#### RECORDS SHOWN ####
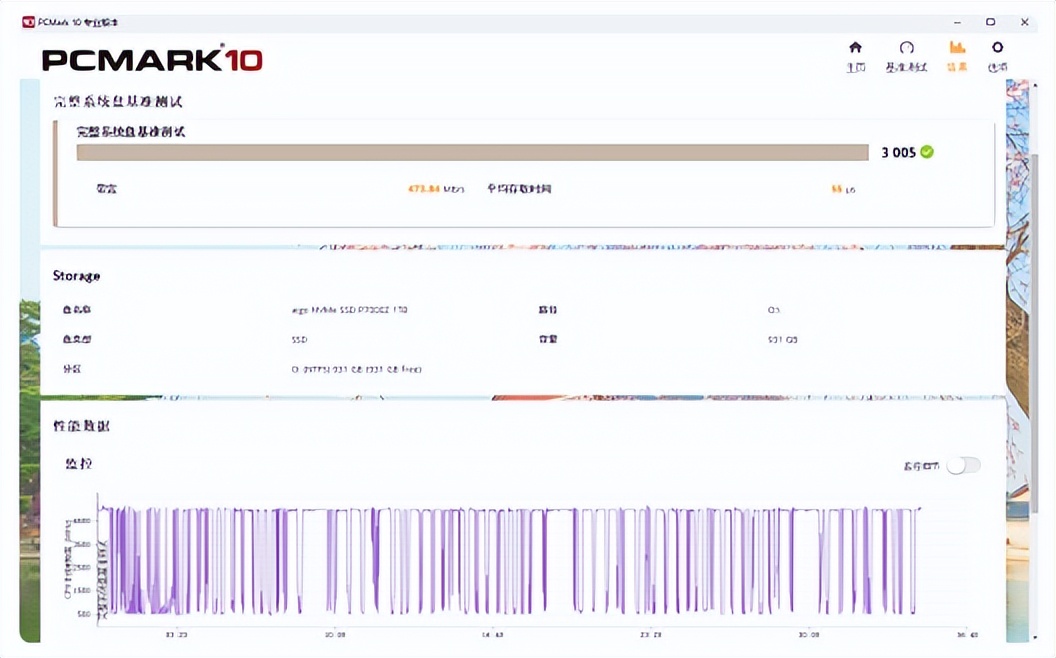Click the Storage section heading
This screenshot has height=658, width=1056.
[77, 276]
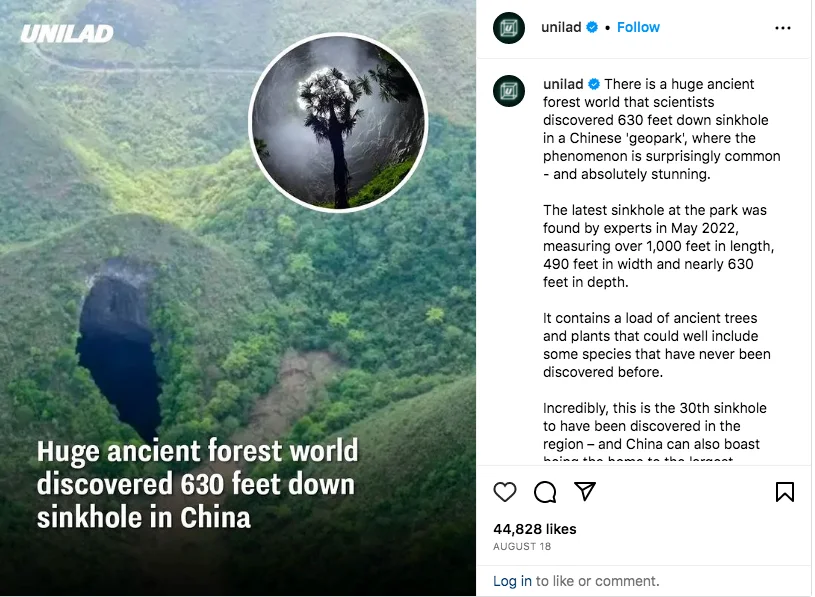Click the verified badge in the post header
This screenshot has height=597, width=815.
(x=592, y=28)
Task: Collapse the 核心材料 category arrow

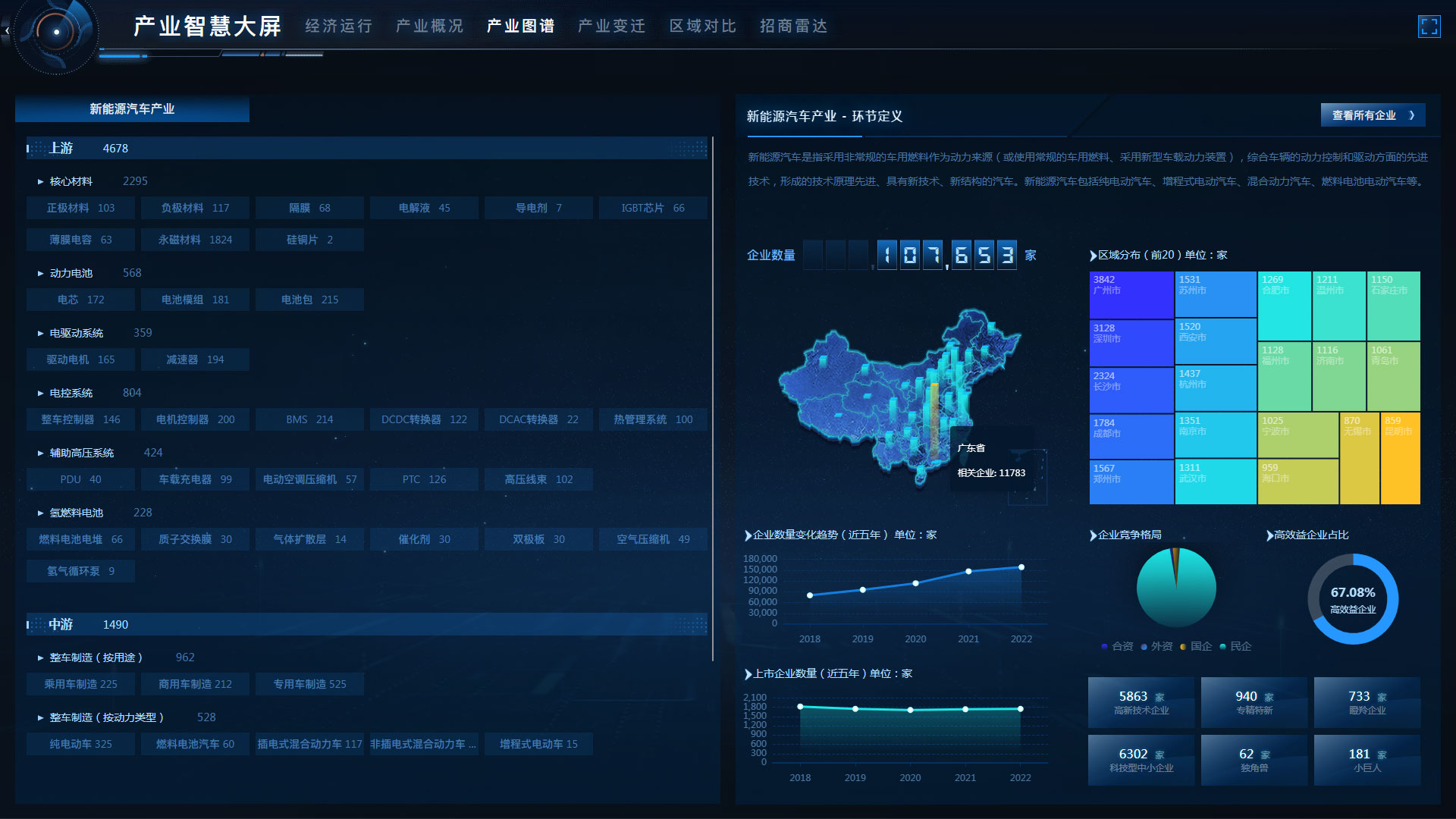Action: tap(40, 182)
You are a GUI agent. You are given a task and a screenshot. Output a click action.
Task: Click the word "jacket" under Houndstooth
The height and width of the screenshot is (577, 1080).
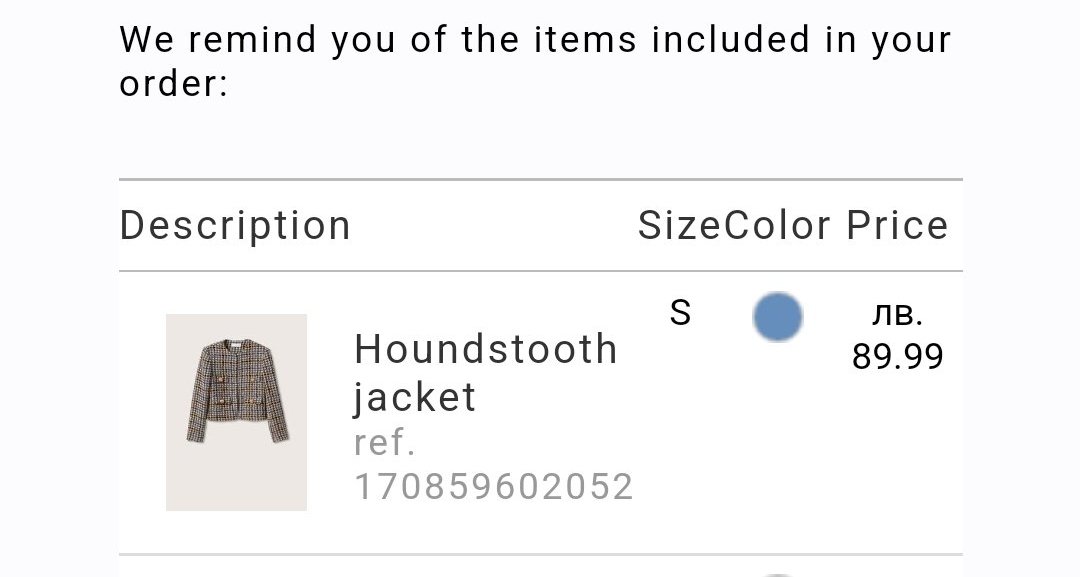[415, 397]
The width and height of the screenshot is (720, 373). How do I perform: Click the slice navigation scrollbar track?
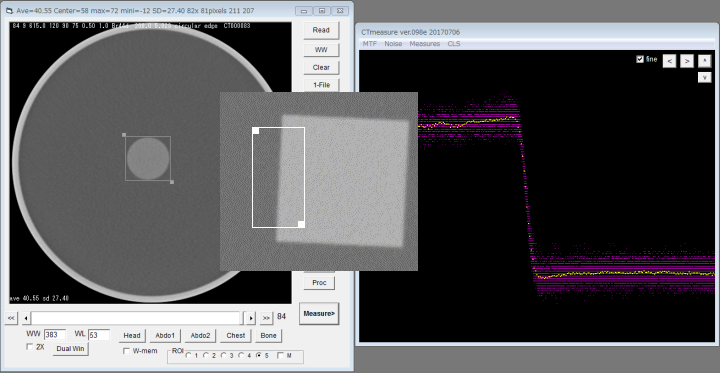(x=135, y=318)
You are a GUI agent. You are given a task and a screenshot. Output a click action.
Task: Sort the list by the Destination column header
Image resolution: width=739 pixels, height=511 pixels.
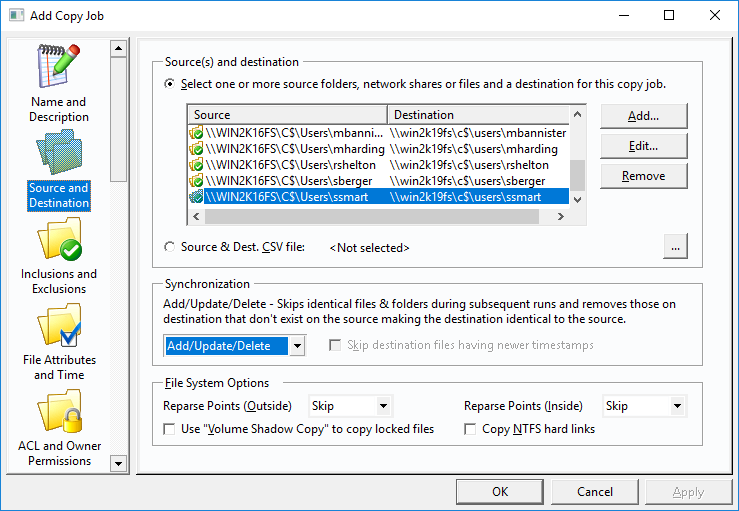click(478, 115)
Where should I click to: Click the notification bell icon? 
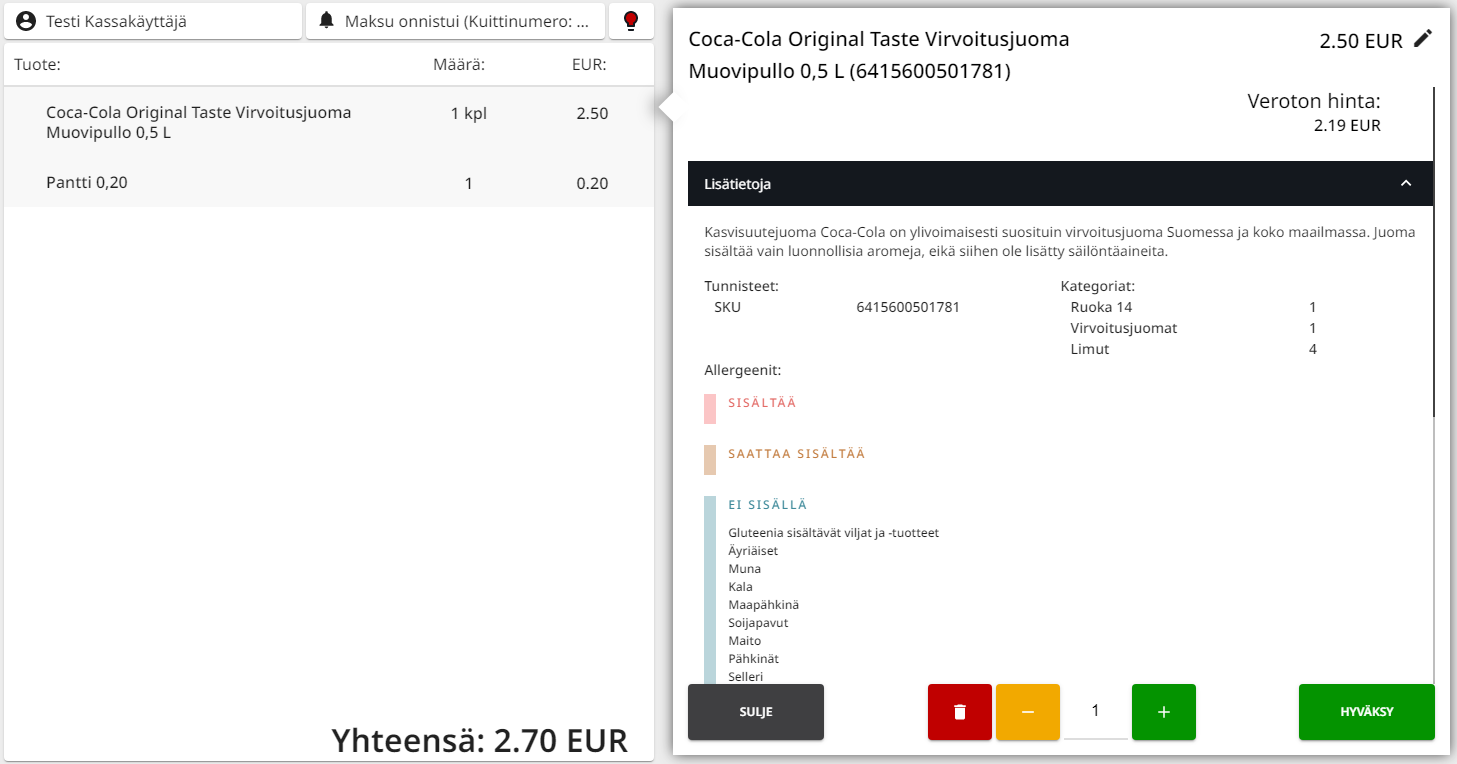(326, 21)
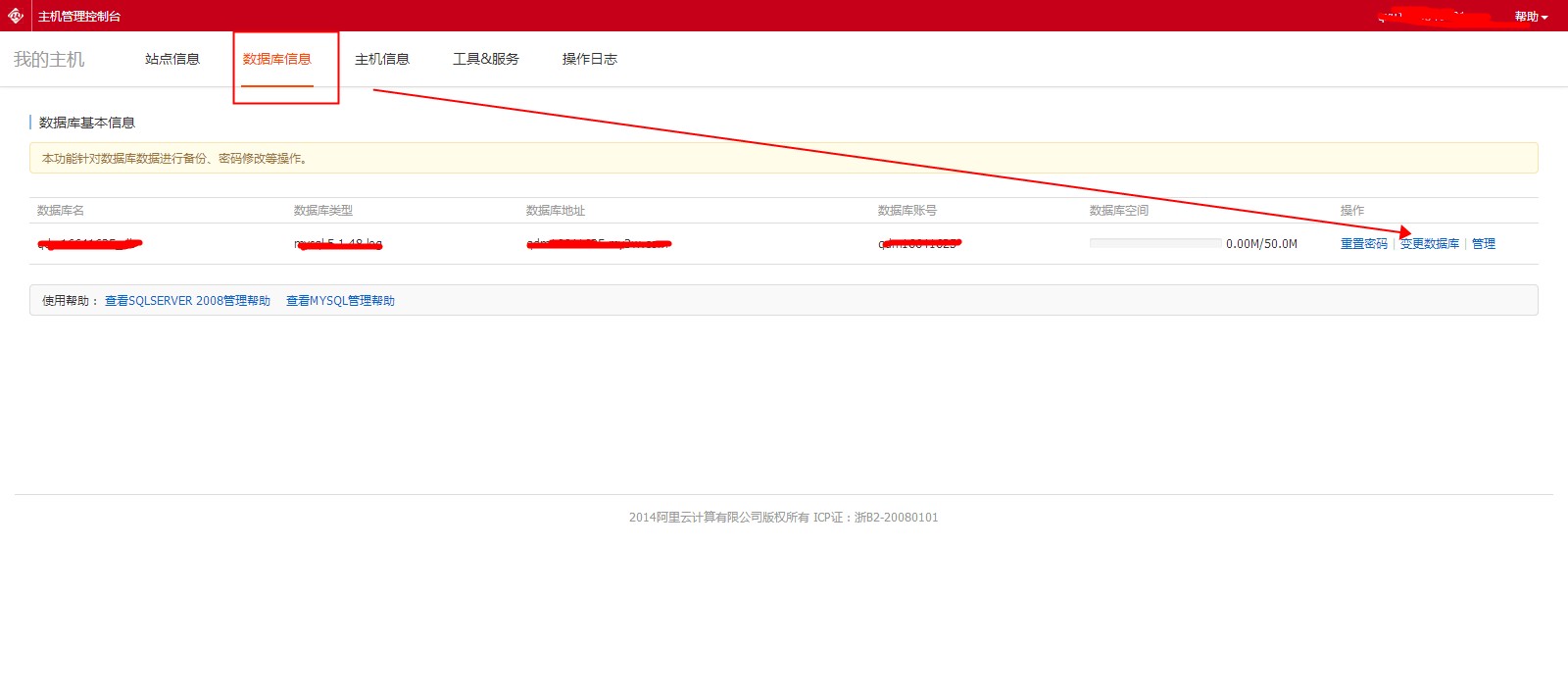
####
■ **GIVEN EXERCISE**
Write out every line from the one containing "Where should I" down to the end of the items above. Leave the pictures out.

■ **COMPLETE OUTPUT**
Where should I click to: Click the notification bell icon? 
(326, 21)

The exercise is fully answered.